Harris said the roughly $1.5 billion in federal funds used in the budget is “one-time money,” and the budget uses it only to “pay one-time expenses.”

“We realize . . . that money is a precious resource, and we want to use it wisely, we want to use it strategically,” Harris said. “We realized this was a fund that would have to last for years, so we did not want to spend it all in the first year.”

Deputy Republican Leader Tom Demmer, of Dixon, questioned Harris on the proposal on the House floor, saying that there’s $1 billion set aside in the budget for capital projects solely for Democrats even though “each of us, in every district in Illinois, have constituents who pay federal taxes,” Demmer said.

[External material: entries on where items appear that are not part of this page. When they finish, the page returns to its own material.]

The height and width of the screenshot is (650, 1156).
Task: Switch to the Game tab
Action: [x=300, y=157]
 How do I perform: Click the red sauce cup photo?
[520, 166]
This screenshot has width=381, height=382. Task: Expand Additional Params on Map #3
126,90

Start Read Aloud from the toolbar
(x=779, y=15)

Demmer said that’s “not the way things should be handled.”

“We’ve talked many times in this chamber about it being a new day,” Demmer said. “The only new day is going to happen in 5 minutes when the clock strikes midnight because what we’re seeing on this floor is the same dark, old days that we’ve struggled under for years. This is not appropriate.”

The Senate advanced the budget early Tuesday, voting 37-to-21. The budget implementation bill was also passed, in a 38-to-19 vote.

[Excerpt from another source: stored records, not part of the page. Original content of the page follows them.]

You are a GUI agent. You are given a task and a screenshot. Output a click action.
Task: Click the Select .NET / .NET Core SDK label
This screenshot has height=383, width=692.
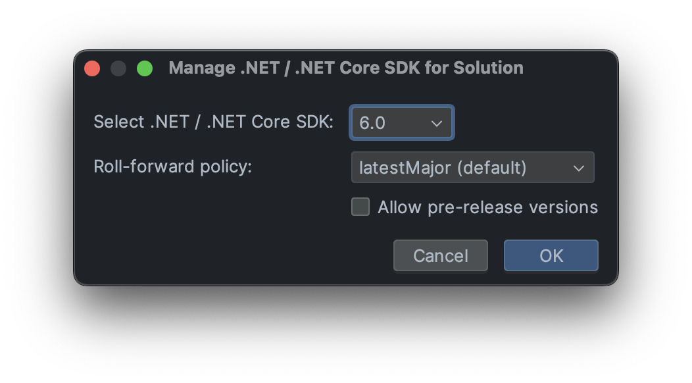tap(214, 122)
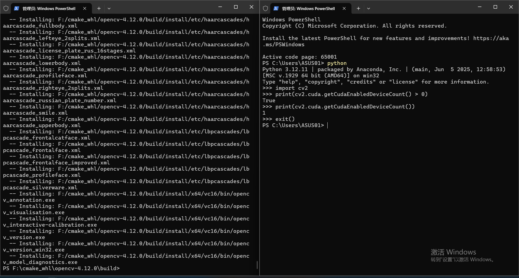The width and height of the screenshot is (519, 278).
Task: Open the profile dropdown chevron in the left terminal
Action: pos(109,8)
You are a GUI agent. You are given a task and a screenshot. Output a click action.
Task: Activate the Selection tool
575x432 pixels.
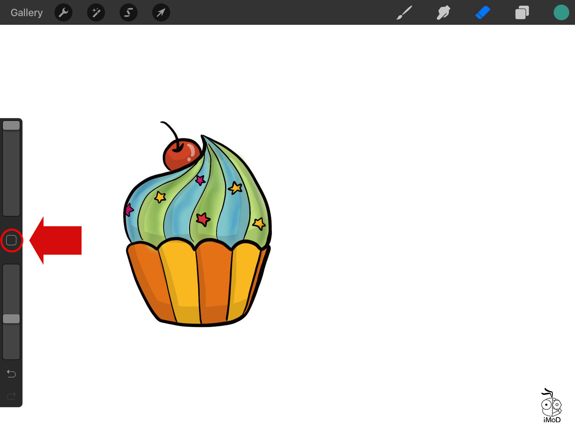coord(128,12)
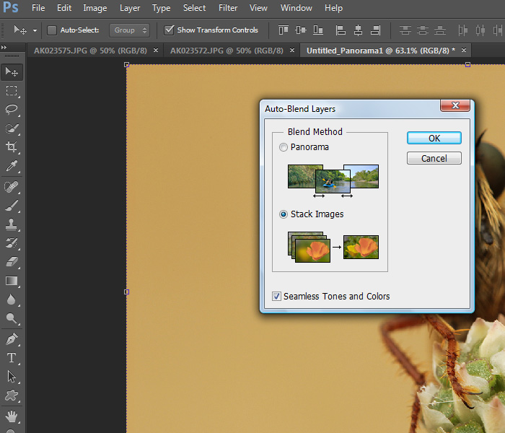Select the Clone Stamp tool
This screenshot has height=433, width=505.
pos(12,224)
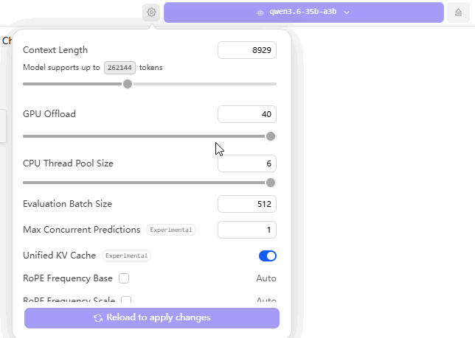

Expenditures for money from the American Rescue Plan Act in the proposed budget include $578 million in economic recovery for businesses, $183 million for public health infrastructure and $104 million in affordable housing.

Harris said the budget is relying on closing “a small handful” of what Pritzker called “corporate tax loopholes” in his proposed budget.

These include reversing the repeal of the Corporate Franchise Tax, eliminating accelerated depreciation, and a “loophole that advantages foreign dividends over domestic dividends.”

In February, the governor unveiled his budget proposal for the upcoming fiscal year during a virtual State of the State address, proposing the closure of some “corporate tax loopholes” and reducing some state departments’ spending to help fill a nearly $3 billion budget gap.

Missing from that proposed spending plan are an increase in the state’s income tax rate or the “painful cuts” he warned of after his proposed move to a graduated income tax failed to pass in November.